Heinrich, who splits his time between Vermont and a cabin in the Maine woods, was in his element. His best-selling books include Winter World and Summer World, of which writer Bill McKibben has said, “It is possible there is a better guide to the world around us than Bernd Heinrich, but I’ve not come across him.” He was asking questions of the students and Redding about the trees, birds, the terrain over which they were running. He talked about the ways his running had informed his scientific research (one published paper had been based on the flowers that grew along his daily running course!) and his writing (the running freed him up mentally, allowed him to think in ways he otherwise would not have considered). Students shared their own stories.
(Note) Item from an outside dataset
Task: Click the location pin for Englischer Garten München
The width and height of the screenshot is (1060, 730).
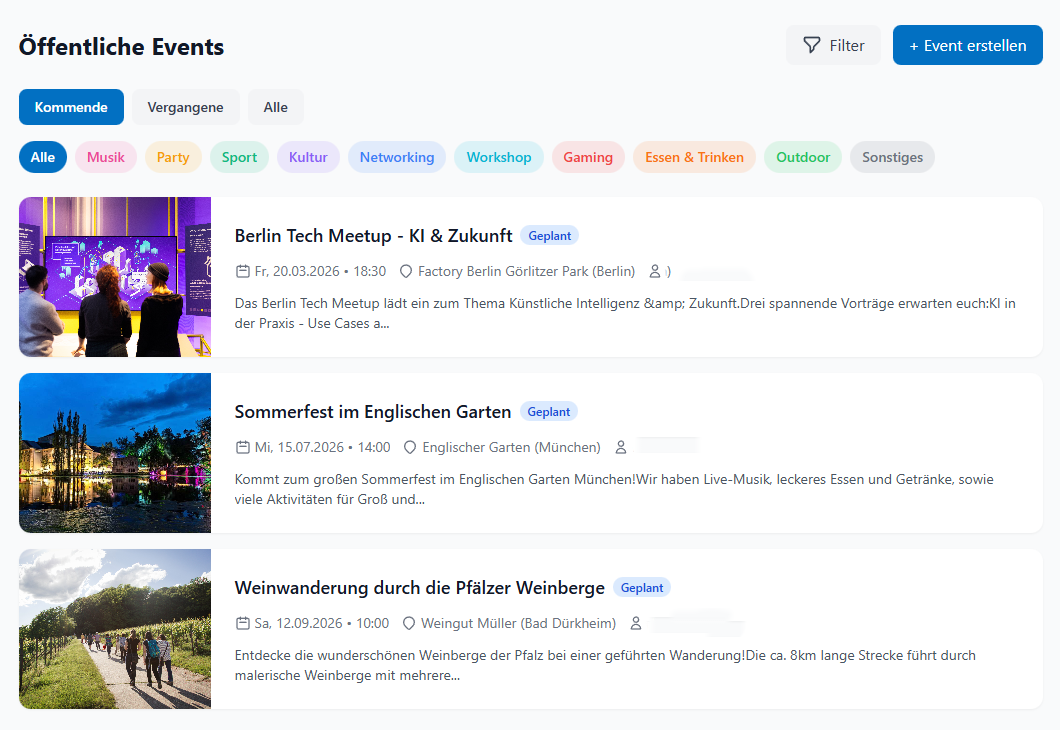Action: (409, 447)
Heinrich and one of the students were picking up nuts from the forest floor and cleaning them. The conversations were more relaxed than in class, but the learning in that setting—inspired by running and walking together—may be even more long-lasting. Cross country Coach Roger Busch told me that several from the class had posted comments about the day on their Facebook pages; those who had run with Heinrich were the most enthusiastic.
After his moving talk on Thursday night, I asked Professor Heinrich if he’d enjoyed his time at Wabash. “Very much,” he said. I said that I thought the students had gained much from his time with them, especially those who had accompanied him on the trails at Shades. Just two months into their Wabash careers and here they were, running and exploring the outdoors with a world class ultramarathoner and a world-renowned naturalist.
“I was just another runner,” Heinrich said. And that, of course, is the power of such moments.